Defence of the public services. No to job cuts, no to austerity budgets in the public services. Workers in these sectors must speak out as they are doing  in the health sector. They must reveal the real destruction of public services taking place, most notably in the hospitals, in the education sector, in the universities. 

Stop deportations, stop racist discrimination, no to national preference, open the borders. The attacks on immigrants’ civil rights will also weaken their organisation and expose them to super-exploitation and police repression. That weakens the entire working class.  

Only a major national movement can stop these simultaneous attacks. Separate isolated struggles must be linked together.
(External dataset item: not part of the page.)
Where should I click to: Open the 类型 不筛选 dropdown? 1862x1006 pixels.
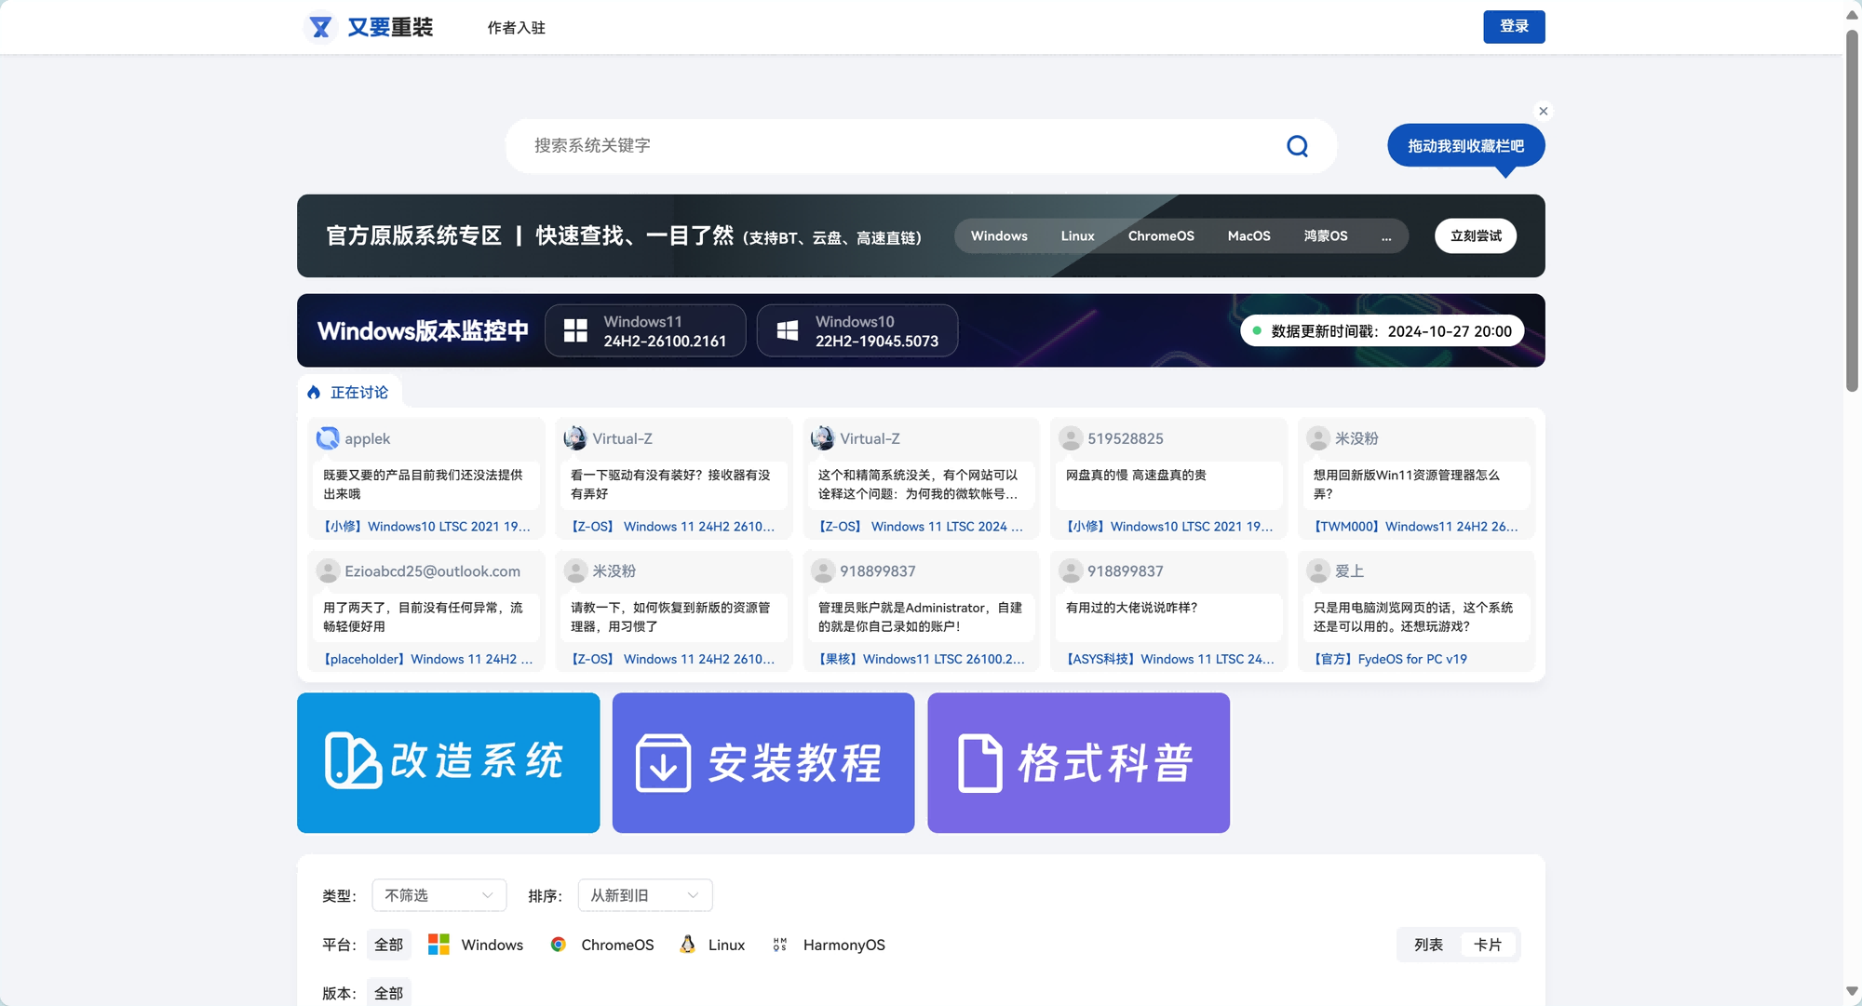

Committees of action must be set up in the workplaces and in the working class and immigrant areas. 

Second, as soon as we address the working class and propose a new series of struggles, a big question will arise. In 2023, millions of workers marched and went on strike against Macron’s pension ‘reform’. That struggle was defeated. Without analysing that defeat and proposing how to overcome that failure, it is impossible to convince the masses to initiate a ‘struggle that goes all the way to the end’. 
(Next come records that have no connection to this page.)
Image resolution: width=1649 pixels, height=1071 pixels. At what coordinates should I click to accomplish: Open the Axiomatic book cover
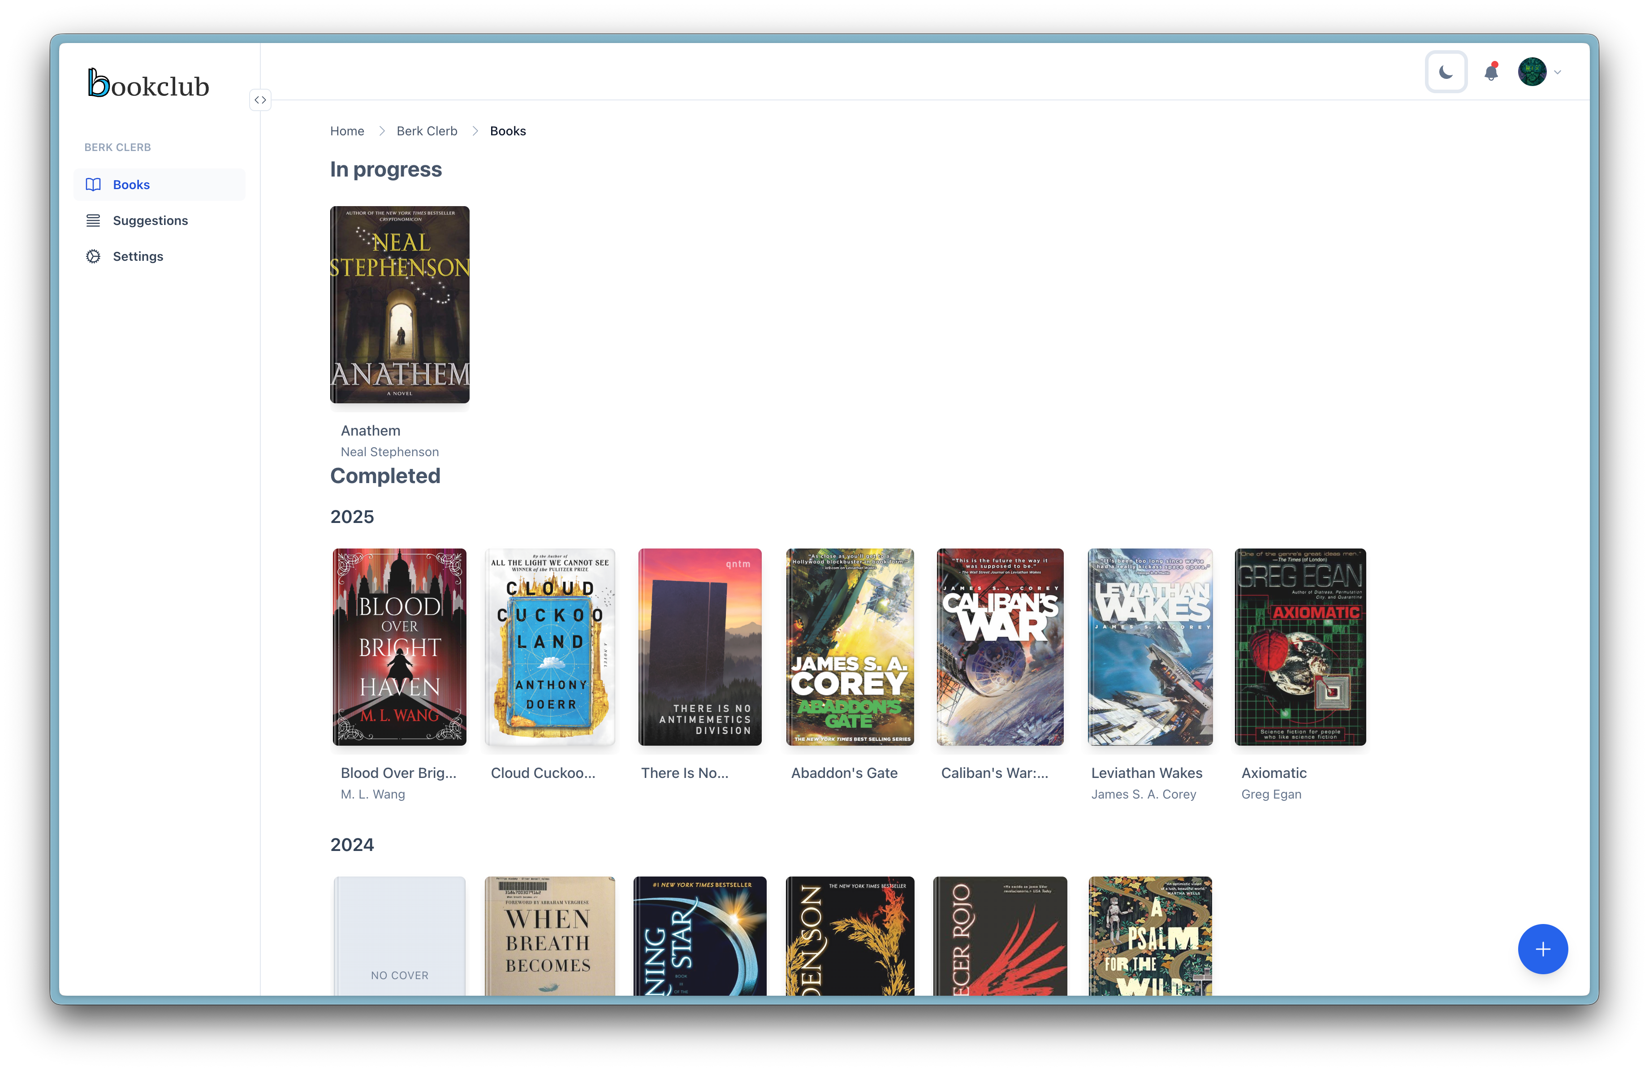(x=1300, y=647)
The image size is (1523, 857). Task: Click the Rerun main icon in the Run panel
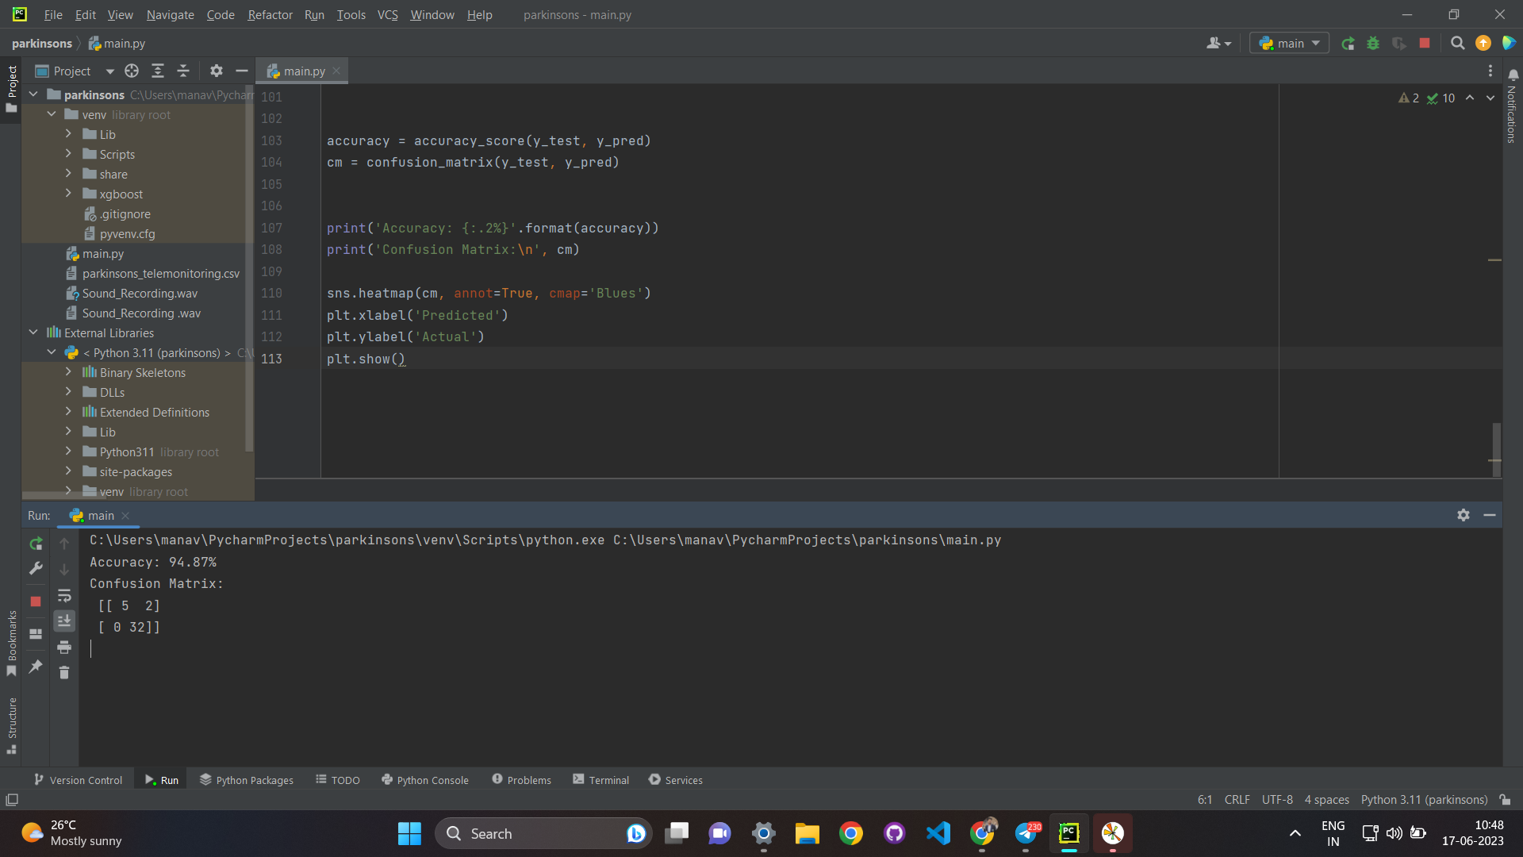[x=36, y=544]
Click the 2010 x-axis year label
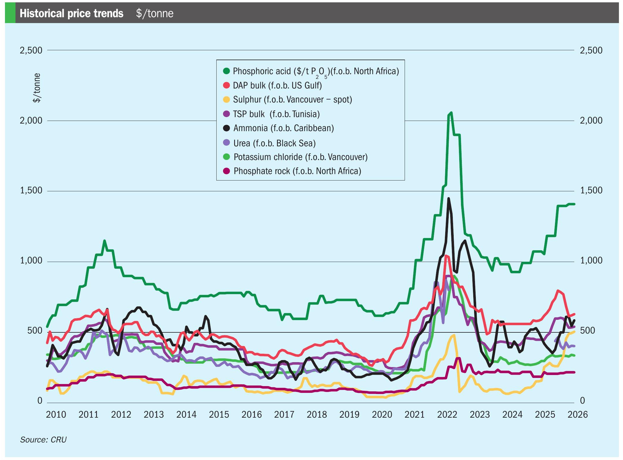The height and width of the screenshot is (460, 623). point(56,414)
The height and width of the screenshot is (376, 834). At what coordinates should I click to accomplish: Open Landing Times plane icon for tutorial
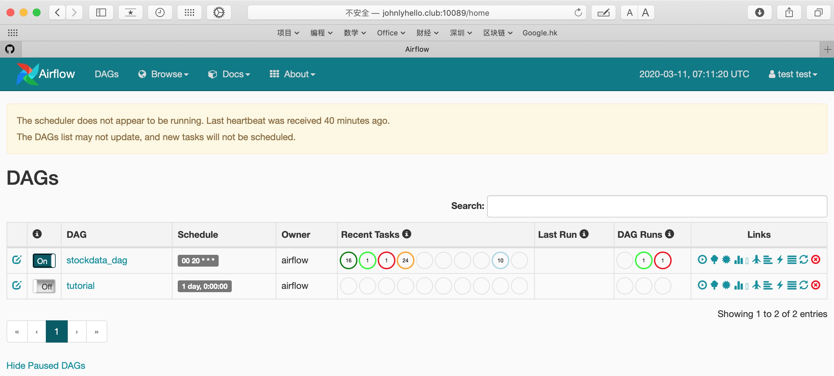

Third, it is impossible to ignore the illusions in reformism that continue to be held by millions of workers. It is not just LFI planting these wrong ideas in the workers’ heads. Reformism has planted deep roots in the country over almost 150 years, and it is embodied by mass organisations with their apparatuses and their own deep roots in the working class. The recent elections revealed the extent to which reformism lives in the political consciousness of the masses. 

We cannot simply ignore these illusions, but must find ways to unmask the reality of reformism, even when—especially when—it pretends to be radical. An action programme should contain specific and concrete demands addressed to the leaders of the mass organisations of the working class, in the first place the CGT. The CGT is a mass union, gathering together the most combative rank and file activists. The headline of a recent CGT leaflet reads: ‘the government is very fragile: we can make it turn back!’ This is certainly true, and we must take CGT leaders at their word. Certainly, we can defeat the government, but it is also certain that we will not be able to do so on the basis of the CGT’s tactics. 
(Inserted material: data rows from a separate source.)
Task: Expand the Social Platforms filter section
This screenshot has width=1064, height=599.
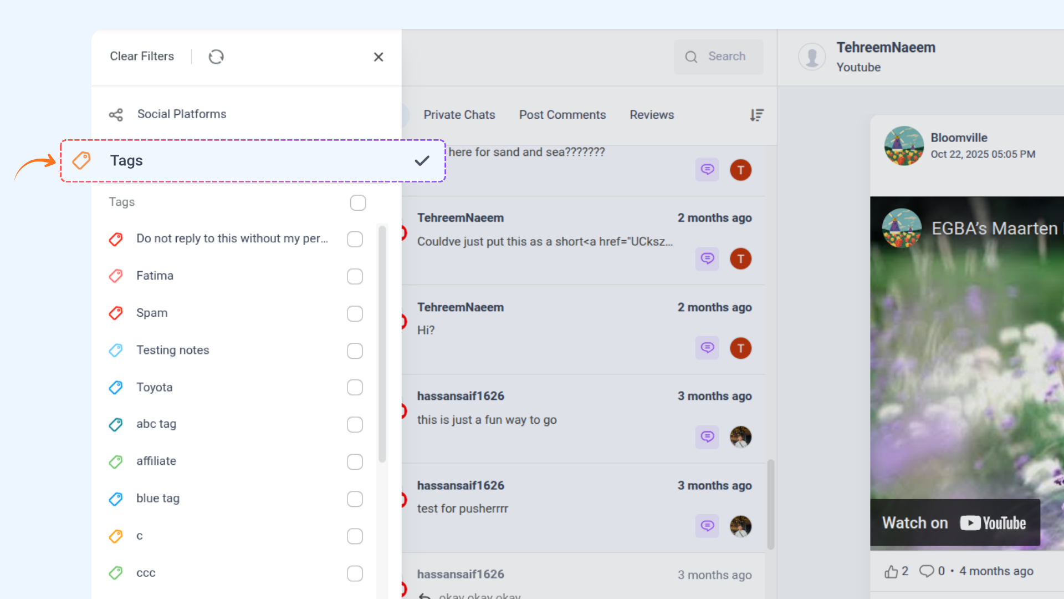Action: [x=182, y=114]
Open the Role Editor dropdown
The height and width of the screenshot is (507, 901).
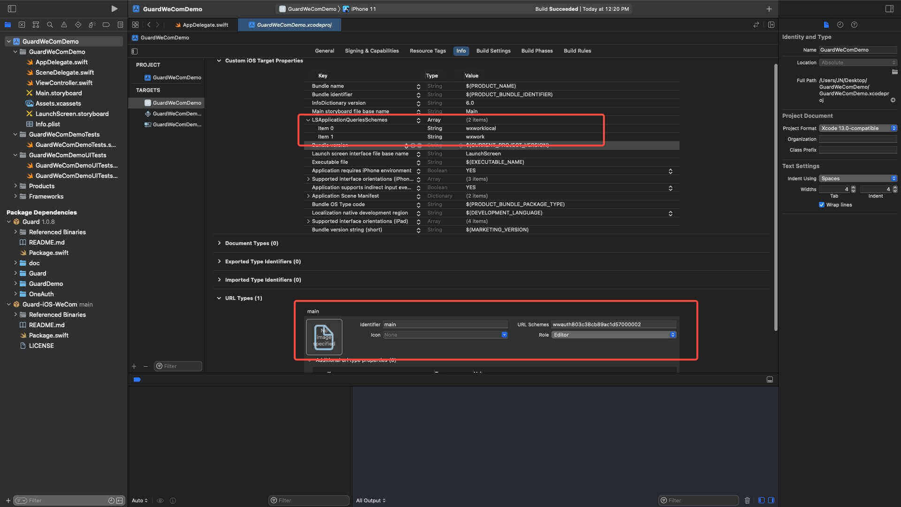[x=613, y=335]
In each workplace, in each factory, we must demand that the local trade union leaders, in the first instance those of the CGT, build links with other factories under attack and take concrete steps for united action. At the regional and national level similar demands must be addressed to the higher level of the trade union bureaucracy. We must demand unified dates across the country for demonstrations against the bosses’ attacks and the government, national demonstrations, national days of strikes, up to and including a national general strike, uniting private and public sector, one which is not limited in advance to one day. 

Ultimately, we must organise the rank and file to be able to fight for these demands and impose them on the national trade union leaderships where they do not take them up. This will expose in the eyes of the workers the reality behind the reformists’ ‘left’ rhetoric. Similar demands can be raised within the ranks of PCF and in the more militant branches of France Insoumise. 

French workers face a serious attack by the Barnier government. However, it is true that the government is fragile, as is the President, and a resolute and coordinated action by the working class can stop it and impose a defeat on him at least as severe as the one he plans for us. Revolutionaries must set up a real battle plan to defeat them, based on the accumulated lessons of the international class struggle, and most importantly taking advantage of the indispensable value embodied in the method of transitional demands which demonstrates to the proletarian vanguard the way in which the struggle ‘to the end’ begins from the partial struggles ‘of today’, and is, moreover, the only certain way to secure a definitive victory. Formulating such a programme of action that addresses these burning questions is the task of the hour. Given its size and politics, the NPA-R can and must take the lead, and in so doing, become a driving force for the creation of this movement.